This is Democracy Now!, democracynow.org, The War and Peace Report. I’m Amy Goodman. My co-host Juan González and I had a chance to talk with William Worthy in a New Year’s interview, which we broadcast on January 1st, 1998. William Worthy talked about his trip to Iran and bringing back the books based on seized U.S. files that the U.S. government threatened to indict him over.
WILLIAM WORTHY: Well, you never would know it from the coverage of Iran after 1979, that the U.S. had been in bed with the vicious, corrupt, discredited Shah, who was ousted, and Khomeini, great religious leader, scholar, who had been in exile for years, came back to a triumphant return. And the U.S. seemed determined, under Carter and others, to try to restore something of the status quo. They found—don’t hold me 100 percent to this, my memory, but there was some plot afoot to restore the Shah, and Iranian students, including some who had been trained at Berkeley and others—I think it was November the 4th, 1980, '79 or ’80—went over the walls of the U.S. Embassy in Tehran. And immediately the CIA operatives inside began shredding documents, but they didn't have much time, so it was an incomplete job. And they held the embassy staff there for 444 days, which helped to lead to Carter’s defeat for re-election, because of that unresolved crisis.
JUAN GONZÁLEZ: And it also was the birth of Nightline as a show on television.
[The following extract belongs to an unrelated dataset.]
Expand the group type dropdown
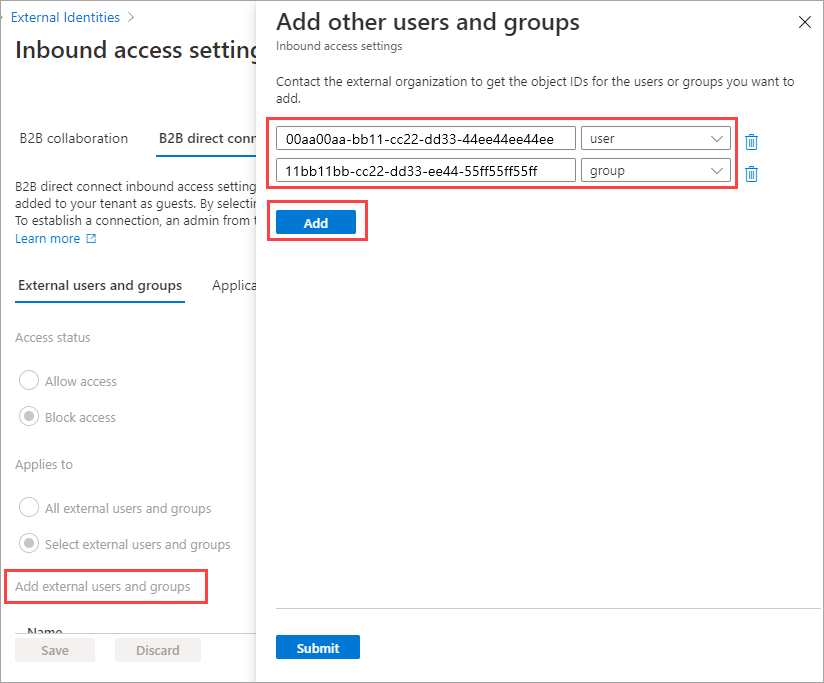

WILLIAM WORTHY: Right, yeah, yeah. Ted Koppel owes that to those students. So, an educator—I think he was named Norman Fora [phon.]—came to me. I think the University of Indiana organized a group of about 50 Americans to go over during the crisis to get a different perspective, and I was allowed to go along with a young woman in Boston named Randy Goodman. And we got acquainted particularly with Hossein Sheikh al-Islam, one of the Berkeley-educated students, who later became the deputy foreign minister. And some of our stories came out then. The documents later, at a time of a subsequent trip, were the shredded documents which had been restored, plus those that had not been restored, were published in Iran by the students in paperback form and sold on news stands and exported to other countries—but not to this country. And—I mean, not by their design, but by U.S. design. And so, Randy Goodman and Terri Taylor and I purchased at a news stand in one city, and some others later, these paperbacks. We had two batches in all. When we came back through—not Idlewild—JFK Airport in New York, we had one bag in our—one batch in our luggage, which—no problem. We shipped the others with camera equipment in unaccompanied baggage to Boston, and that’s where customs spotted them and turned them over to the CIA, and it resulted in the CIA and the government talking about indicting us for possession of classified documents. These were public things, distributed all over the world, nothing private about them any longer. And they seized them, and the ACLU took up the case. And over a period of a year, we got the documents back, and they dropped all talk of prosecuting us, which had been ridiculous, to begin with, and settled out of court for $16,000 in damages.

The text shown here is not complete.